Monday, August 30, 2010

Hypertext reading

The teacher for my Geographic Thought seminar urged us to consider various strategies for the heavy load of reading. He passed out a heuristic grid, with sections boxes labeled, "Quotes," "Questions," "Connections," and "Theory." All fine, but I realized working through some of the assignments that I don’t read in any linear or analytic pattern, and probably not in these boxes, even if one is labeled connections. I know I may need to go back and squeeze into that mold to hold conversations in class, but I realize that I read in an associative pattern, which to update metaphors, I’ll now call “hypertext reading.” This fits, I believe, what I need to be doing in Geography just now—I need to be finding ways to mesh my own background experience with this new field. I need to discover and build cognitive links between the books and ideas I already have with these new concepts. (If we all did our reading on Kindle-like devices, I'd be inserting such links as I read.) That building-from-what-you-know is a pretty basic idea in reading theory, but I’m not sure it’s what people expect in the on-demand performance world of graduate school.

To illustrate:

In Biogeography, we began to go over “Changing Themes” in the discipline, with a key figure—“poster child”—for each. Interesting in its own right. Here we have the “Divine Chain of Being,” which I recognize in terms of E.M.W. Tillyard’s The Elizabethan World Picture (1942) and his ‘Great Chain of Being’ from Shakespeare studies--Linnaeus picturing nature as a static hierarchy, without including Lucifer nor the cherubim in his scale. We hear about William Bartrum, a plant exploiter, and of course I can connect this with a novel from a summer Native American Lit class I taught, Leslie Silko’s Gardens in the Dunes, a complex interplay between a similarly exploitive orchid procurer, a Native girl who collected seeds from the imperative of her grandmother’s lore, and a wife trapped between competing and brutal ideas. And an amazing juxtaposition of English/European folklore with Native, which should have helped my students past their scoffing at the “senseless” beliefs of Native Americans, but didn’t, fully.

We looked at Alexander von Humboldt, the “father of plant geography,” and quite a few other things we skimmed past, and I mentally linked back to the essay in David McCullough’s Brave Companions, which we had used a few years ago in our INCC/how-to-be-a-freshman class. Fascinating guy, and maybe I remember that there are more places named after him than any other person.

“Romanticism” in Biogeography, well, Thoreau, and I am an English teacher--though I haven't tackled his million word journal, which would be more relevant here.

“Change and Struggle”—Darwin.

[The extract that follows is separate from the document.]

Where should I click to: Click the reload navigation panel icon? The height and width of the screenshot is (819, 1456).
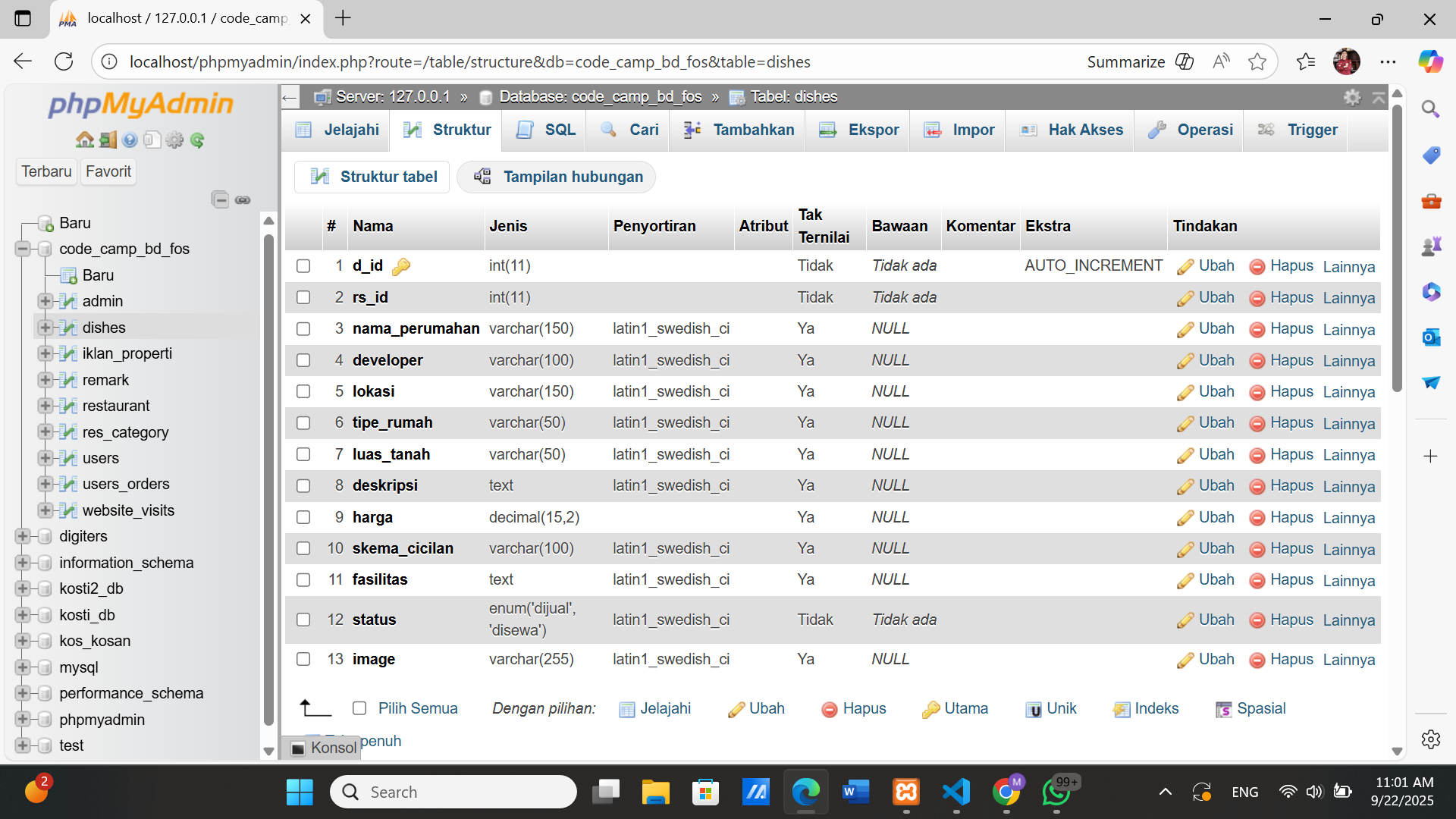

David Quammen's The Reluctant Mr. Darwin: An Intimate Portrait of Charles Darwin and the Making of His Theory of Evolution, an "airplane book" I read sometime last year, came to mind (and left me feeling guilty that I have but haven't read the same author's The Song of the Dodo: Island Biogeography in an Age of Extinctions.

This section of class also brought to mind my favorite steampunk novel,
The Difference Engine, by Gibson and Sterling, in which one protagonist argues through his career on the relative merits of uniformitarinism vs. catastrophism. And notions that Lord Byron might have wound up as a radical prime minister, and the the Babbage Engine would have functionally changed industrial England...

Carl Sauer, we find out, was from Warrenton, Missouri, a drive-through when we I-70 to St. Louis.

The theme “Discordant Harmony” brings in notions of a norm of instability, rather than some ideal balance of nature, and I have to think about Chaos Theory, with periods of turbulence, strange attractors, points of bifurcation. (I team-taught an Honors seminar on Chaos Theory last fall, with two other teachers, from math and philosophy. I was also anxious about being able to contribute to that forum, but I did manage to do this same thing—I found stories and novels and videos that illustrated/connected with the main points of the seminar.)

* * * * *

In Geographic Thought, our main text is Geography and Geographers, Anglo-American Human Geography since 1945, 6th ed. The first chapter begins an overview of the discipline, in institutional terms, and continues with a survey of Kuhn’s notions of paradigm and scientific progress, and various commentators. Interesting enough, and not alien.

I’m prepping books for an October evening class on New Journalism, using Tom Wolfe, Hunter S. Thompson, and Jon Krakauer. The second essay in Tom Wolfe’s Hooking Up is “Two Young Men Who Went West,” which looks at social and psychological influences on the people who built Silicon Valley. The paths Bob Noyce, one of those 2 young men, took seem to amply comment on the way ideas in science develops.

And also we could look at how ideas work in James Gleick’s Chaos or M. Mitchell Waldrop‘s Complexity: The Emerging Science at the Edge of Order and Chaos--both books we used in our Chaos Theory class.

Ok. I’m finding some connections to this new world of Geography, though I don’t yet know if my new world will care what I already know.